---------- EXTRACT TO READ

[Python-ideas] If branch merging

Wed Jun 10 05:27:38 CEST 2015

On Wed, Jun 10, 2015 at 11:58 AM, Andrew Barnert <abarnert at yahoo.com> wrote:
>> How hard would it be to hack the bytecode compiler to treat two names
>> as distinct despite appearing the same?
>
> Here's a quick&dirty idea that might work: Basically, just gensyn a name like .0 for the second e (as is done for comprehensions), compile as normal, then rename the .0 back to e in the code attributes.
>

That's something like what I was thinking of, yeah.

> The problem is how to make this interact with all kinds of other stuff. What if someone calls locals()?

Ow, that one I have no idea about. Hmm. That could be majorly
problematic; if you call locals() inside the inner scope, and then use
that dictionary outside it, you should expect it to work. This would
be hard.

> What if the outer e was nonlocal or global?

The inner e will always get its magic name, and it doesn't matter what
the outer e is. That's exactly the same as would happen if there were
no shadowing:

>>> def f(x):
...     global e
...     try: 1/x
...     except ZeroDivisionError as e: pass
...     return e**x
...
>>> e=2.718281828
>>> f(3)
20.085536913011932
>>> f(0)

--------------------
---------- SUPPLIED MATERIAL

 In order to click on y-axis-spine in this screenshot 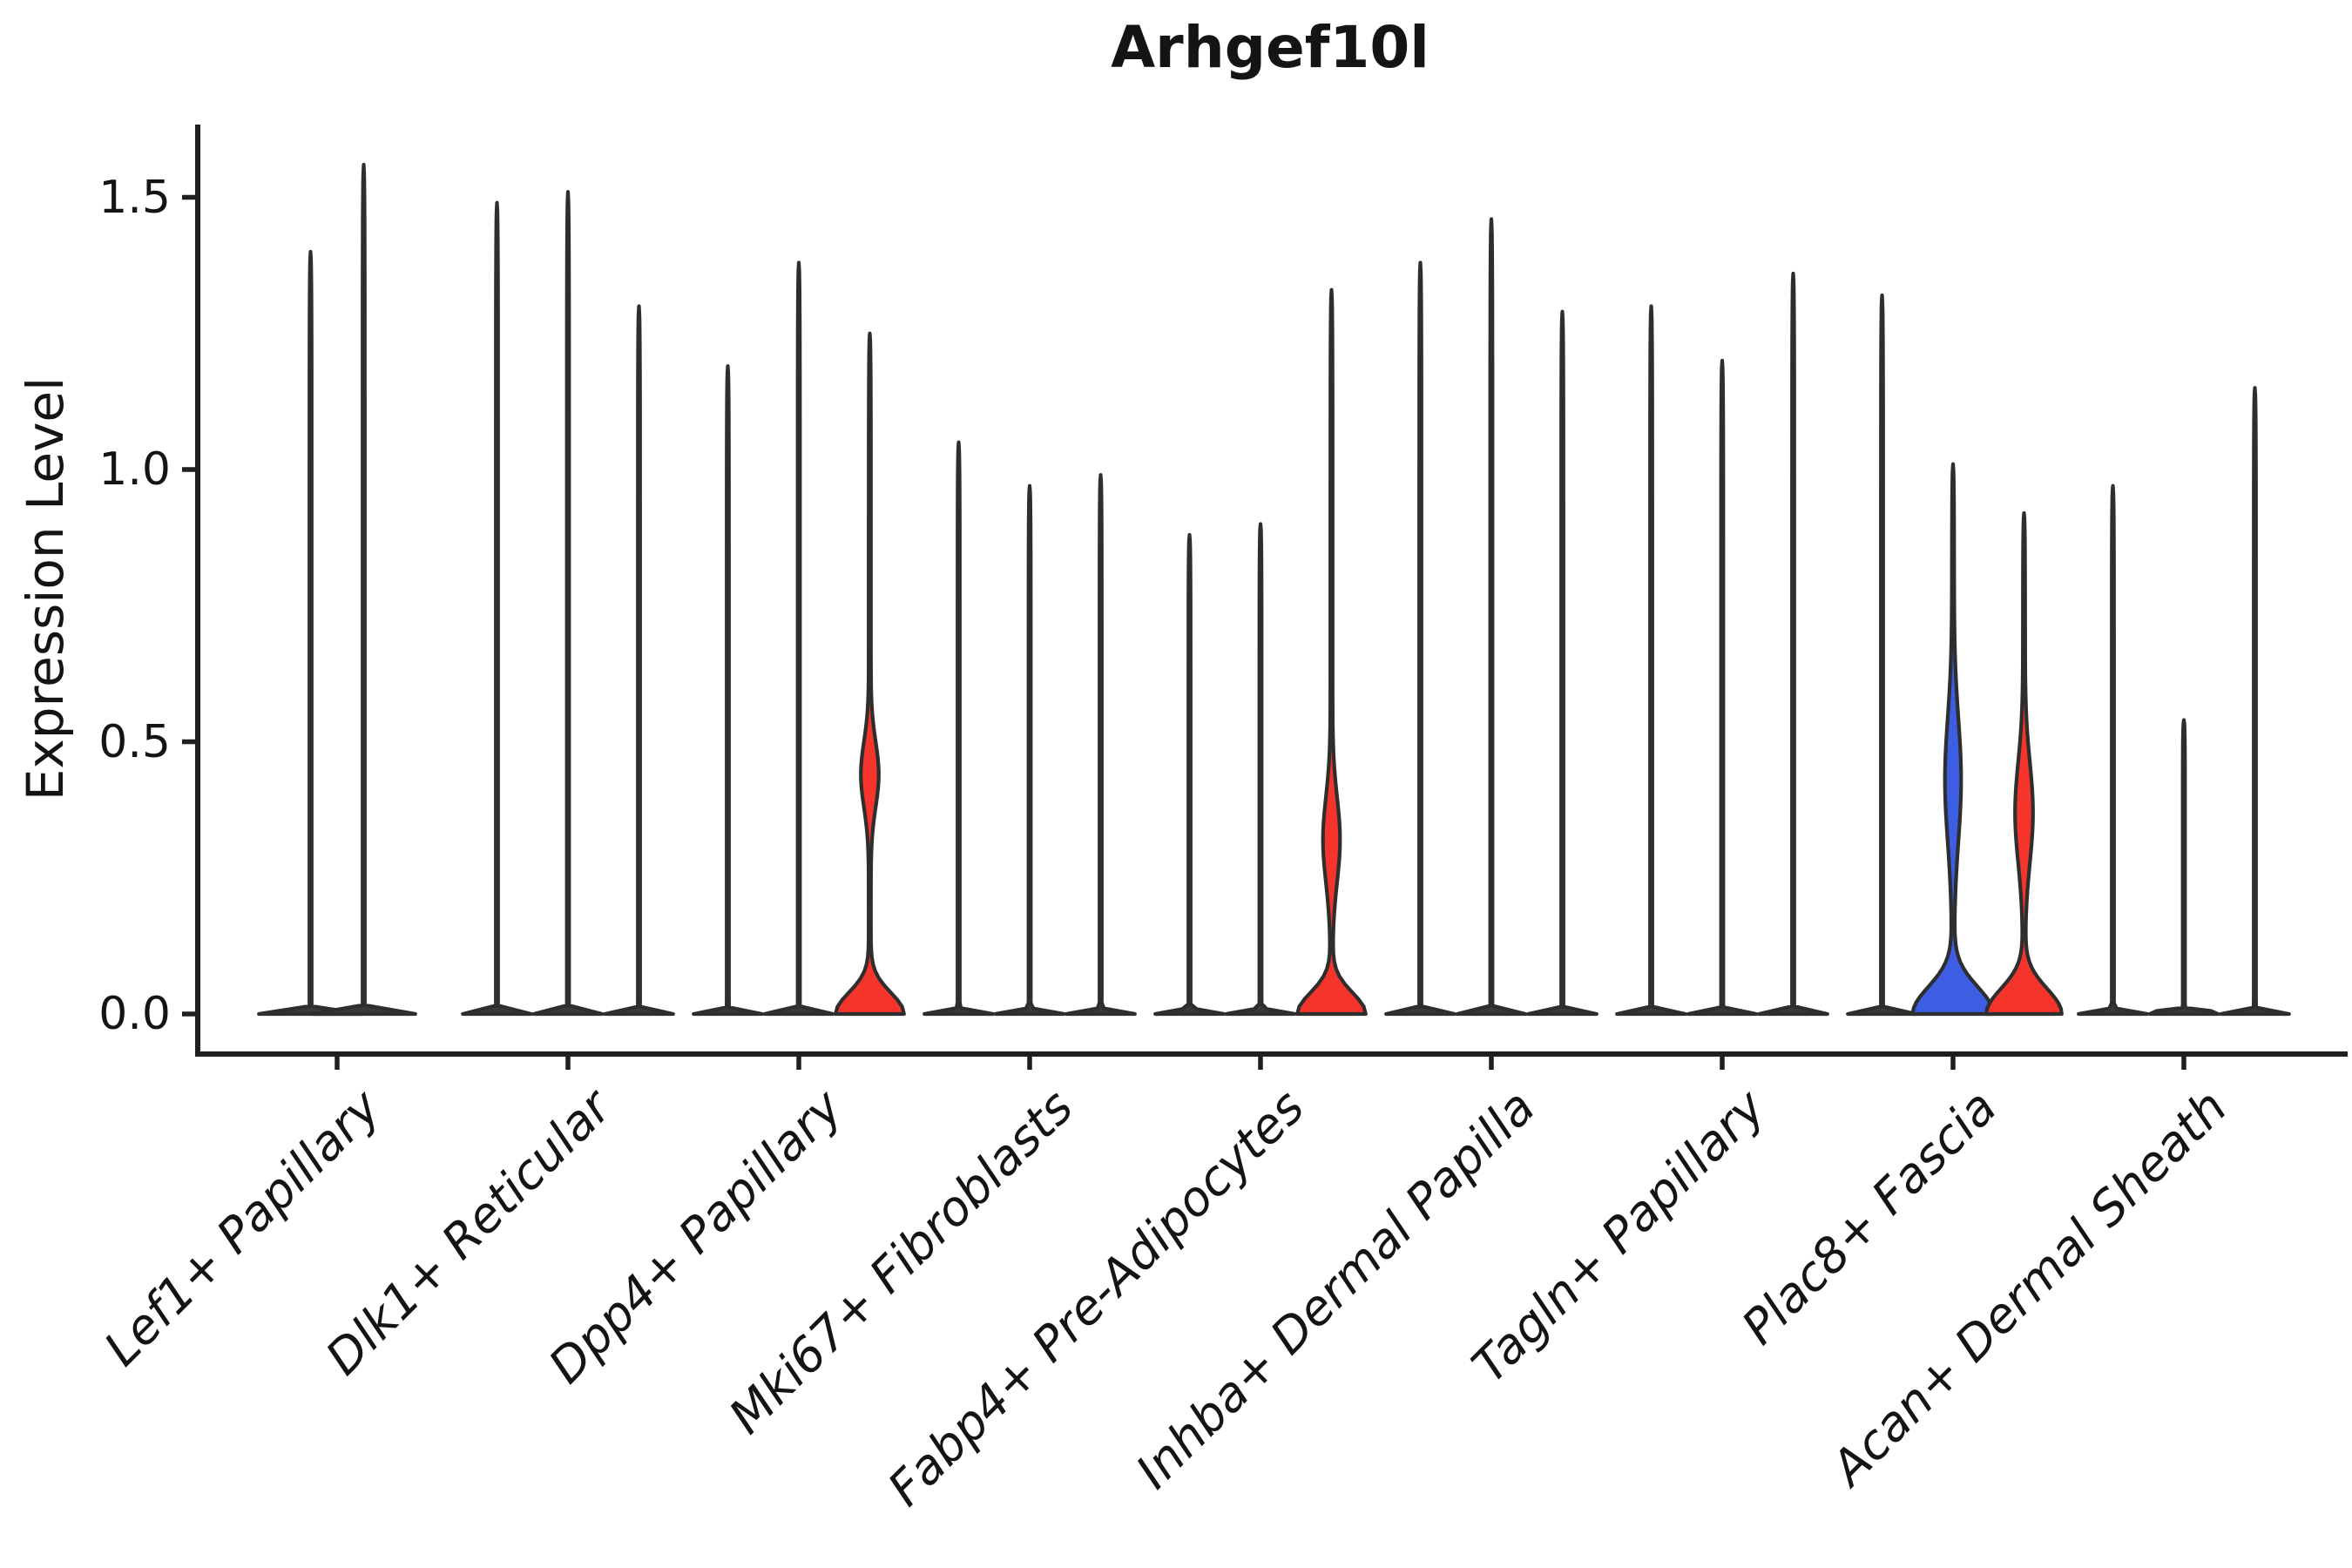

--------------------

- **EXPLORE THE MATERIAL**
1 > Please list every line in the Python-ideas message on if branch merging that begins with the >>> prompt, with the prompt removed. Ignore the quoted lines and the data that follow the message.
2 > Write the next part of the Python-ideas message on if branch merging, starting after its last line.

- **RESPONSES FOR EACH TASK**
1 >
def f(x):
e=2.718281828
f(3)
f(0)

2 >
Traceback (most recent call last):
  File "<stdin>", line 1, in <module>
  File "<stdin>", line 5, in f
NameError: name 'e' is not defined

If x is nonzero, the except clause doesn't happen, and no shadowing
happens. With this theory, the same would happen if x is zero - the
"as e" would effectively be "as <e.0>" or whatever the magic name is,
and then "e**x" would use the global e.

It would have to be an error to use a global or nonlocal statement
*inside* the as-governed block:

def f(x):
    try:
        whatever
    except Exception as e:
        global e # SyntaxError

I can't imagine that this would be a problem to anyone. The rule is
that "as X" makes X into a statement-local name, and that's
incompatible with a global declaration.

> What if either e is referenced by an inner function?

I don't know about internals and how hard it'd be, but I would expect
that the as-name propagation should continue into the function. A
quick check with dis.dis() suggests that CPython uses a
LOAD_DEREF/STORE_DEREF bytecode to work with nonlocals, so that one
might have to become scope-aware too. (It would be based on
definition, not call, so it should be able to be compiled in somehow,
but I can't say for sure.)

> What if another statement re-rebinds e inside the first statement?

As in, something like this?

def f(x):
    e = 2.718
    try: 1/0
    except Exception as e:
        e = 1
    print(e)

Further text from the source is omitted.